**Input records:**
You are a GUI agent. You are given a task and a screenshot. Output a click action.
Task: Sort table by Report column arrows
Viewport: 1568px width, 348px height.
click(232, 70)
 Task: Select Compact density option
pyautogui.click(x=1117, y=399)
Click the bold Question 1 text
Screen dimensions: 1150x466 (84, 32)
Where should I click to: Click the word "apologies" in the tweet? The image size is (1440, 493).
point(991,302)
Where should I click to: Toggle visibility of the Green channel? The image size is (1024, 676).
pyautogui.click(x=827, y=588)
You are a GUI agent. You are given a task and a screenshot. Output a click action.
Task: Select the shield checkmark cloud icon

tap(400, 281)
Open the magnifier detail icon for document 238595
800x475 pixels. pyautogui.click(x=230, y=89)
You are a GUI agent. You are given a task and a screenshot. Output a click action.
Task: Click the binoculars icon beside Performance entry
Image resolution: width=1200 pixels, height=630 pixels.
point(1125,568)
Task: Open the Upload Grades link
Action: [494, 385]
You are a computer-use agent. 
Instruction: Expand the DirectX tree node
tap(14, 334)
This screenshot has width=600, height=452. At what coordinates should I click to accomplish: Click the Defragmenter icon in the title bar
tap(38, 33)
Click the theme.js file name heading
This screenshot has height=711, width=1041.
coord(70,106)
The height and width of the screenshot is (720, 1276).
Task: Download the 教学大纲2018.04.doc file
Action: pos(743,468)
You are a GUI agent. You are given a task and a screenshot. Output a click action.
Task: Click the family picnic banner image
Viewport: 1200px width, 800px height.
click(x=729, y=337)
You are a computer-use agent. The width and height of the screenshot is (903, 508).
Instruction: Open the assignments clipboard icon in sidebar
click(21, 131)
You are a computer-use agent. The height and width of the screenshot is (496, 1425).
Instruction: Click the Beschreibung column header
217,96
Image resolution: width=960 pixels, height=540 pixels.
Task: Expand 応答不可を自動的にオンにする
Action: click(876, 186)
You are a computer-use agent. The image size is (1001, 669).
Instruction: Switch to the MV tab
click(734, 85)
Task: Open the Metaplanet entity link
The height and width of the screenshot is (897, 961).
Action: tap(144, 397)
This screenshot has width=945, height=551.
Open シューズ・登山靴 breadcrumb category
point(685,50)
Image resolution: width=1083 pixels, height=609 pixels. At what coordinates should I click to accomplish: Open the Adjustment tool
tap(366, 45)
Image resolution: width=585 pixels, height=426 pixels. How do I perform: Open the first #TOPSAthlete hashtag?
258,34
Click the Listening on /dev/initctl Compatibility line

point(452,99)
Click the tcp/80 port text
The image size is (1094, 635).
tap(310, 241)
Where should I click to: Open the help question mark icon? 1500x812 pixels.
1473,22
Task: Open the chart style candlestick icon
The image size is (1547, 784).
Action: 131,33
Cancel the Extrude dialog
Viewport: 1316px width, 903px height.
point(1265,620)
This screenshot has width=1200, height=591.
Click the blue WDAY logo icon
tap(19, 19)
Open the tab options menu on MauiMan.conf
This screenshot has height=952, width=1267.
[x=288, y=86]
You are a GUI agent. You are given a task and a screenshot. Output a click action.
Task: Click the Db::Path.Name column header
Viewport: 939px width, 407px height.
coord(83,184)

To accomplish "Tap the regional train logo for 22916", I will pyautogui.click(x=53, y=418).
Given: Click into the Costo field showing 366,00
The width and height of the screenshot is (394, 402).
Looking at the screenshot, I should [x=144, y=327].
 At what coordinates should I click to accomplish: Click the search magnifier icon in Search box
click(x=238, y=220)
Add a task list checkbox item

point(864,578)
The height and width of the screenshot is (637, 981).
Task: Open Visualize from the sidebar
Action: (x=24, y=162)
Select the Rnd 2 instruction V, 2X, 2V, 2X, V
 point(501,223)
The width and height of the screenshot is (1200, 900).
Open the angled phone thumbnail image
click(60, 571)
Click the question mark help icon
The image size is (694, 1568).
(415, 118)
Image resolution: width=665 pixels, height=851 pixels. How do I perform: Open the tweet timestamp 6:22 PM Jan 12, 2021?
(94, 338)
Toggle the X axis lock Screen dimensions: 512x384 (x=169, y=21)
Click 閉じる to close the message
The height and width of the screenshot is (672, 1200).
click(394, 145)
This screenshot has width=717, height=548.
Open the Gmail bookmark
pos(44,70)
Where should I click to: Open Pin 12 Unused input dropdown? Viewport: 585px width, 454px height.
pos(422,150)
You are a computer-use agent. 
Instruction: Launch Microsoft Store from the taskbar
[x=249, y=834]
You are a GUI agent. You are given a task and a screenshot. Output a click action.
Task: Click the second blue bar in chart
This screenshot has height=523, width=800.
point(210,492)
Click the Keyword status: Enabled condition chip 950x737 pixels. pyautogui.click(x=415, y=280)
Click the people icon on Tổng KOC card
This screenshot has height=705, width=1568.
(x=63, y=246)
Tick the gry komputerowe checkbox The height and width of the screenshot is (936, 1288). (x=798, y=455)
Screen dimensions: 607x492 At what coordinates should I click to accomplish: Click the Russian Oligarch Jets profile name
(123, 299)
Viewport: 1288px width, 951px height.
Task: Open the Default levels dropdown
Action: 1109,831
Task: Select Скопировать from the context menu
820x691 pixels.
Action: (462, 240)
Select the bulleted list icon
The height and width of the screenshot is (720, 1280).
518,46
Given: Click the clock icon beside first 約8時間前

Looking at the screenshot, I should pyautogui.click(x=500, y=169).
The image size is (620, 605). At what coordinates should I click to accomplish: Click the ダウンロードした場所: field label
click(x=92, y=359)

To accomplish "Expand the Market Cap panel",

**Your assignment:**
Would you print each line of the material exactly?

**Result of the exercise:**
You are a GUI agent. You are given a task and a screenshot. Output a click action.
Task: Sort table by Report column arrows
Viewport: 1568px width, 348px height.
click(232, 70)
 Task: Select Compact density option
pyautogui.click(x=1117, y=399)
Click the bold Question 1 text
Screen dimensions: 1150x466 (84, 32)
Where should I click to: Click the word "apologies" in the tweet? The image size is (1440, 493).
point(991,302)
Where should I click to: Toggle visibility of the Green channel? The image size is (1024, 676).
pyautogui.click(x=827, y=588)
You are a GUI agent. You are given a task and a screenshot. Output a click action.
Task: Select the shield checkmark cloud icon

tap(400, 281)
Open the magnifier detail icon for document 238595
800x475 pixels. pyautogui.click(x=230, y=89)
You are a GUI agent. You are given a task and a screenshot. Output a click action.
Task: Click the binoculars icon beside Performance entry
Image resolution: width=1200 pixels, height=630 pixels.
point(1125,568)
Task: Open the Upload Grades link
Action: [494, 385]
You are a computer-use agent. 
Instruction: Expand the DirectX tree node
tap(14, 334)
This screenshot has width=600, height=452. At what coordinates should I click to accomplish: Click the Defragmenter icon in the title bar
tap(38, 33)
Click the theme.js file name heading
This screenshot has height=711, width=1041.
coord(70,106)
The height and width of the screenshot is (720, 1276).
Task: Download the 教学大纲2018.04.doc file
Action: pos(743,468)
You are a GUI agent. You are given a task and a screenshot. Output a click action.
Task: Click the family picnic banner image
Viewport: 1200px width, 800px height.
click(x=729, y=337)
You are a computer-use agent. The width and height of the screenshot is (903, 508).
Instruction: Open the assignments clipboard icon in sidebar
click(21, 131)
You are a computer-use agent. The height and width of the screenshot is (496, 1425).
Instruction: Click the Beschreibung column header
217,96
Image resolution: width=960 pixels, height=540 pixels.
Task: Expand 応答不可を自動的にオンにする
Action: click(876, 186)
You are a computer-use agent. The image size is (1001, 669).
Instruction: Switch to the MV tab
click(734, 85)
Task: Open the Metaplanet entity link
The height and width of the screenshot is (897, 961).
Action: tap(144, 397)
This screenshot has width=945, height=551.
Open シューズ・登山靴 breadcrumb category
point(685,50)
Image resolution: width=1083 pixels, height=609 pixels. At what coordinates should I click to accomplish: Open the Adjustment tool
tap(366, 45)
Image resolution: width=585 pixels, height=426 pixels. How do I perform: Open the first #TOPSAthlete hashtag?
258,34
Click the Listening on /dev/initctl Compatibility line

point(452,99)
Click the tcp/80 port text
The image size is (1094, 635).
tap(310, 241)
Where should I click to: Open the help question mark icon? 1500x812 pixels.
1473,22
Task: Open the chart style candlestick icon
The image size is (1547, 784).
Action: 131,33
Cancel the Extrude dialog
Viewport: 1316px width, 903px height.
point(1265,620)
This screenshot has width=1200, height=591.
Click the blue WDAY logo icon
tap(19, 19)
Open the tab options menu on MauiMan.conf
This screenshot has height=952, width=1267.
[x=288, y=86]
You are a GUI agent. You are given a task and a screenshot. Output a click action.
Task: Click the Db::Path.Name column header
Viewport: 939px width, 407px height.
coord(83,184)

To accomplish "Tap the regional train logo for 22916", I will pyautogui.click(x=53, y=418).
Given: Click into the Costo field showing 366,00
The width and height of the screenshot is (394, 402).
Looking at the screenshot, I should [x=144, y=327].
 At what coordinates should I click to accomplish: Click the search magnifier icon in Search box
click(x=238, y=220)
Add a task list checkbox item

point(864,578)
The height and width of the screenshot is (637, 981).
Task: Open Visualize from the sidebar
Action: (x=24, y=162)
Select the Rnd 2 instruction V, 2X, 2V, 2X, V
 point(501,223)
The width and height of the screenshot is (1200, 900).
Open the angled phone thumbnail image
click(60, 571)
Click the question mark help icon
The image size is (694, 1568).
(415, 118)
Image resolution: width=665 pixels, height=851 pixels. How do I perform: Open the tweet timestamp 6:22 PM Jan 12, 2021?
(94, 338)
Toggle the X axis lock Screen dimensions: 512x384 (x=169, y=21)
Click 閉じる to close the message
The height and width of the screenshot is (672, 1200).
click(394, 145)
This screenshot has width=717, height=548.
Open the Gmail bookmark
pos(44,70)
Where should I click to: Open Pin 12 Unused input dropdown? Viewport: 585px width, 454px height.
pos(422,150)
You are a computer-use agent. 
Instruction: Launch Microsoft Store from the taskbar
[x=249, y=834]
You are a GUI agent. You are given a task and a screenshot. Output a click action.
Task: Click the second blue bar in chart
This screenshot has height=523, width=800.
point(210,492)
Click the Keyword status: Enabled condition chip 950x737 pixels. pyautogui.click(x=415, y=280)
Click the people icon on Tổng KOC card
This screenshot has height=705, width=1568.
(x=63, y=246)
Tick the gry komputerowe checkbox The height and width of the screenshot is (936, 1288). (x=798, y=455)
Screen dimensions: 607x492 At what coordinates should I click to accomplish: Click the Russian Oligarch Jets profile name
(123, 299)
Viewport: 1288px width, 951px height.
Task: Open the Default levels dropdown
Action: 1109,831
Task: Select Скопировать from the context menu
820x691 pixels.
Action: (462, 240)
Select the bulleted list icon
The height and width of the screenshot is (720, 1280).
518,46
Given: Click the clock icon beside first 約8時間前

Looking at the screenshot, I should pyautogui.click(x=500, y=169).
The image size is (620, 605). At what coordinates should I click to accomplish: Click the ダウンロードした場所: field label
click(x=92, y=359)

To accomplish "Expand the Market Cap panel",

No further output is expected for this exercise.